> **DETALLES DEL PROBLEMA**
En el texto sobre la correctora y el escritor, ¿cuál es el primer filtro que pasan las correcciones?

> **TEXTO EXTRAÍDO**

= = = =

La correctora ante el texto recién corregido

La correctora, a la vista del texto del escritor, podía haber corregido por encima, embolsarse lo suyo y… aquí paz y después gloria.

Pero algo dentro de ella —¿su religión, su ética, el propio control de cambios, su pundonor?— vigila cada movimiento sobre el teclado y le suelta aquello de «más a tiempo que ahora, nunca».

La correctora ante el texto por corregir

La correctora, ante el texto, invoca a toda la corte celestial.

No es fácil.

Tiene la responsabilidad de tender un puente a ese autor, pero nada le libra de ser una aguafiestas. No le queda otra: será honesta y le evitará vergüenzas futuras.

Sabe que el escritor vivirá un calvario en cuanto reciba su texto corregido; que se descalificará y se hundirá en la miseria; que pensará dedicarse al macramé y que abandonará la escritura. Y sabe que habrá sido ella la inductora.

El caso es que le había dado un presupuesto orientativo, el estándar, pero esto no es para un trabajo estándar; no lo es si quiere ayudarlo. Sabe que el escritor no entenderá que escribir —dado que es español nativo— no es tan distinto de hablar. Y él habla bien; de hecho, se entiende con todo el mundo, menos con quien no quiere entenderse. Y lee bien. ¿Cómo puede ser que no escriba bien?

Ella sabe que el autor la odiará y que se le cruzarán miles de preguntas y más de un dardo envenenado.

Y se acuerda de lo del puente. Tender ese puente es lo que tiene que hacer.

La correctora se sincera con el escritor

La correctora se rodea de precauciones para afrontar la papeleta. ¿Qué haría él en un caso así? Le pide que tome distancia con su manuscrito y que eche mano de su ego profesional. Que no llore. A analizar la obra hay que venir llorado.

Con el ánimo dispuesto, le pide que revise cada nota y lea cada comentario; que comprenda su razón de ser. Y si no la encuentra o no lo entiende, que pregunte. El objetivo es salir del atolladero, buscar soluciones. No marear la perdiz.

Puede que, a partir de una corrección profesional, la mirada del autor cambie. Que a partir de ahí, se inicie una etapa ventajosa y salga un texto que valga la pena. Y que, a partir de ahí, ese ego se construya sobre una base mucho más firme.

Lo que la correctora viene a decirle al escritor

Para empezar, quiere decirle lo siguiente: él sigue siendo una bellísima persona y se han convocado para enmendar lo que tiene el texto de enmendable.

Por tanto, viene a decirle que…

  • Se cuestiona el texto, no al autor.
  • Las correcciones pasan filtros: el primero es el de la norma lingüística; el segundo, el del tono del propio texto; el tercero, el designio del autor. Significa que hay aspectos que van desde lo impepinable hasta lo mejorable, pasando por lo sugerible. Y significa que, a fin de cuentas, quien decide es el autor.
  • La correctora trata de ser amable, pero va al grano. Los comentarios en el margen derecho no son cartas de amor. Cuanto más escueto el comentario, mejor.
  • La correctora es especialista y se comporta como tal: tiene razones para intervenir en el texto como lo hace. Ni más ni menos que como se espera de cada profesional en su campo.

= = = =

> **INFORMACIÓN PROPORCIONADA**
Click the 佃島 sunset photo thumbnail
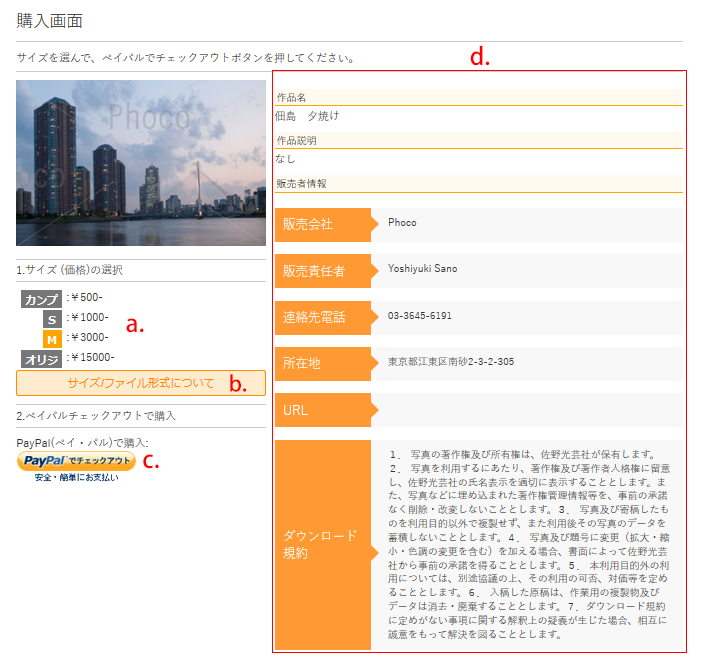Image resolution: width=705 pixels, height=659 pixels. click(141, 163)
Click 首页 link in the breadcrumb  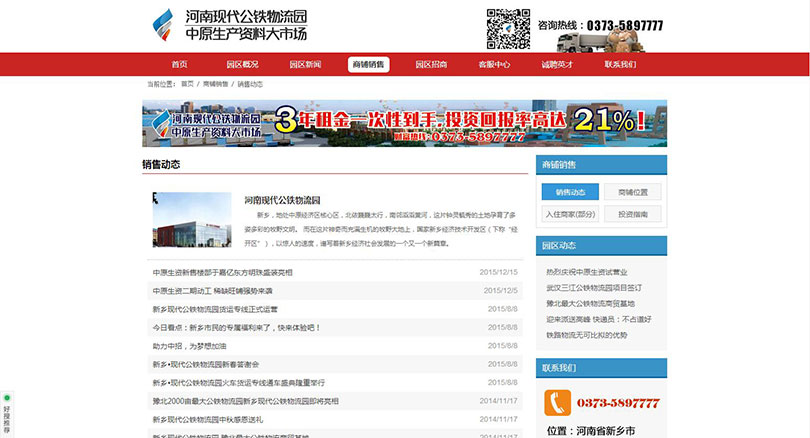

= = = =

> **RESPUESTA**
El de la norma lingüística.